4.       Der von der Beschwerdegegnerin zur Prüfung des Rentenanspruchs vorgenommene Einkommensvergleich, gemäss welchem der Beschwerdeführer ohne Gesundheitsschaden ein Einkommen von Fr. 70'800.-- erzielt hätte und mit Gesundheitsschaden noch ein solches von Fr. 56'140.-- erzielen kann (Urk. 2 und Urk. 13/129), ist im Ergebnis nicht zu beanstanden, ergibt doch die parallele Anpassung an die Nominallohnentwicklung für das vorliegend massgebende Jahr 2008 keine Änderung des Invaliditätsgrades. Der Beschwerdeführer hat daher ab 1. Juni 2008 Anspruch auf eine auf einer Erwerbseinbusse von 21 % beruhende Rente.

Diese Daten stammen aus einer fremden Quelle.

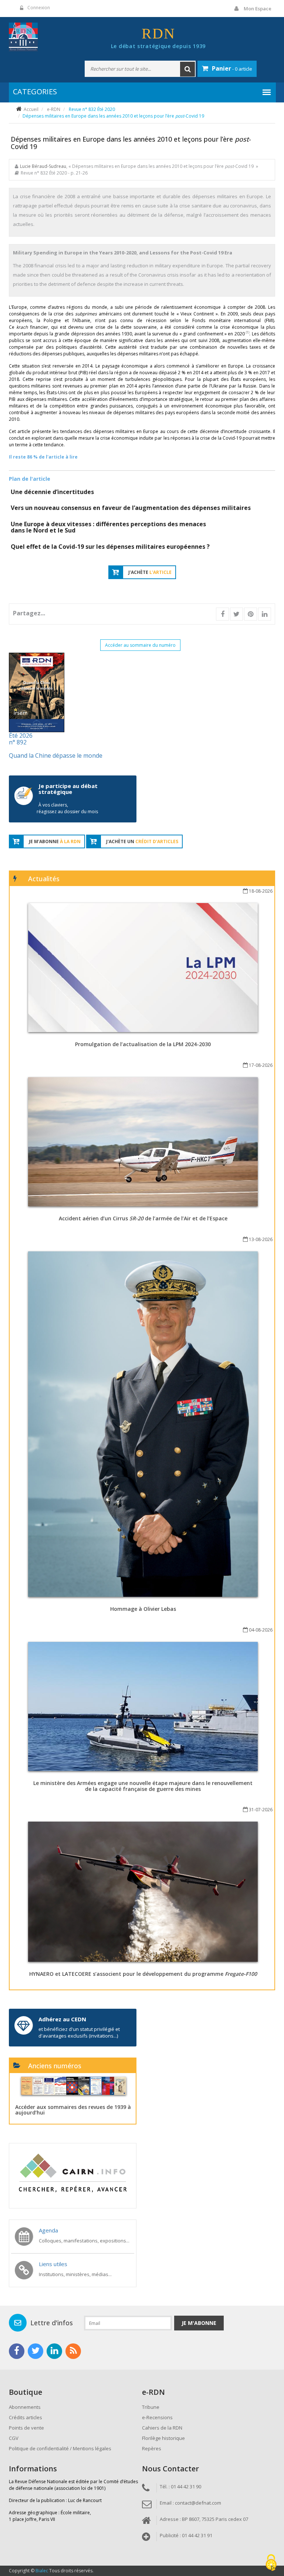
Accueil (31, 109)
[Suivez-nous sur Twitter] (35, 2351)
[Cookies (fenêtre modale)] (271, 2563)
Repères (151, 2448)
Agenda (48, 2230)
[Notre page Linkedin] (54, 2351)
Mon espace (257, 8)
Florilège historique (163, 2438)
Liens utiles (53, 2264)
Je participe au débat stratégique (68, 789)
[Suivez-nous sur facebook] (16, 2351)
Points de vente (26, 2427)
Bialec (42, 2570)
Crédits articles (25, 2417)
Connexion (38, 7)
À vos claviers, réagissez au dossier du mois (67, 808)
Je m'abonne (199, 2322)
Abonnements (25, 2407)
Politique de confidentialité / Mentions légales (60, 2448)
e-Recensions (157, 2417)
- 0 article (232, 68)
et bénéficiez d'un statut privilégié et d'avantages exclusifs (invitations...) (79, 2032)
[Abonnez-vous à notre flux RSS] (73, 2351)
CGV (13, 2438)
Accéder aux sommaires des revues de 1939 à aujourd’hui (73, 2109)
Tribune (150, 2407)
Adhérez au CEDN (62, 2019)
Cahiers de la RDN (162, 2427)
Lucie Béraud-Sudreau (43, 166)
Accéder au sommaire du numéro (140, 645)
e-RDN (53, 109)
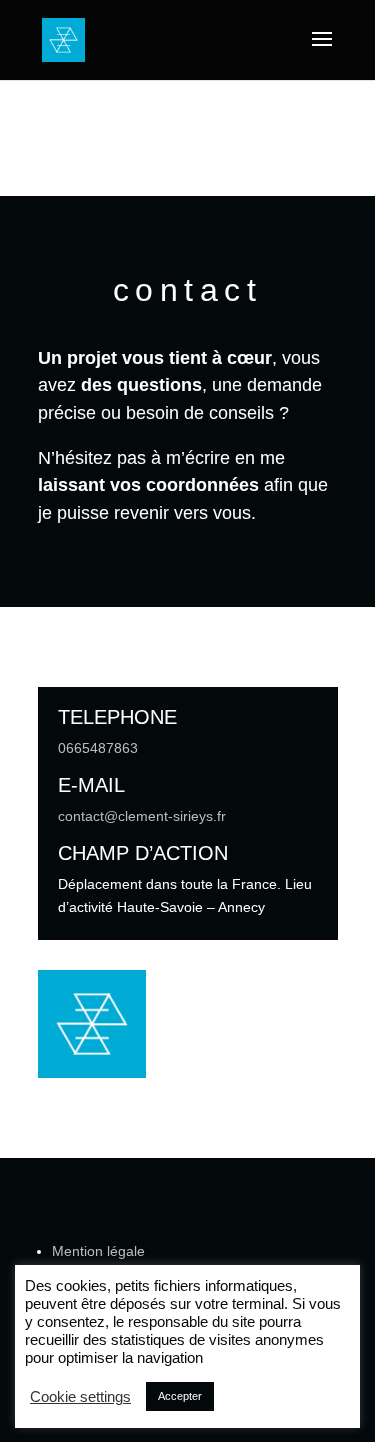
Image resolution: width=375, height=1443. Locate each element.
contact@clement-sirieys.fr (142, 816)
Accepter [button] (180, 1396)
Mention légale (98, 1251)
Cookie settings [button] (80, 1397)
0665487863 (98, 748)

         Die Beschwerde erweist sich somit in jeder Hinsicht als unbegründet und ist demnach vollumfänglich abzuweisen.

Das Gericht erkennt:
1.         Die Beschwerde wird abgewiesen.
2.         Das Verfahren ist kostenlos.
3.         Zustellung gegen Empfangsschein an:
- Rechtsanwalt Viktor Györffy
- Rechtsanwalt Dr. Christian Schürer
- Bundesamt für Gesundheit
4.         Gegen diesen Entscheid kann innert 30 Tagen seit der Zustellung beim Bundesgericht Beschwerde eingereicht werden (Art. 82 ff. in Verbindung mit Art. 90 ff. des Bundesgesetzes über das Bundesgericht, BGG). Die Frist steht während folgender Zeiten still: vom siebten Tag vor Ostern bis und mit dem siebten Tag nach Ostern, vom 15. Juli bis und mit 15. August sowie vom 18. Dezember bis und mit dem 2. Januar (Art. 46 BGG).
           Die Beschwerdeschrift ist dem Bundesgericht, Schweizerhofquai 6, 6004 Luzern, zuzustellen.
           Die Beschwerdeschrift hat die Begehren, deren Begründung mit Angabe der Beweismittel und die Unterschrift des Beschwerdeführers oder seines Vertreters zu enthalten; der angefochtene Entscheid sowie die als Beweismittel angerufenen Urkunden sind beizulegen, soweit die Partei sie in Händen hat (Art. 42 BGG).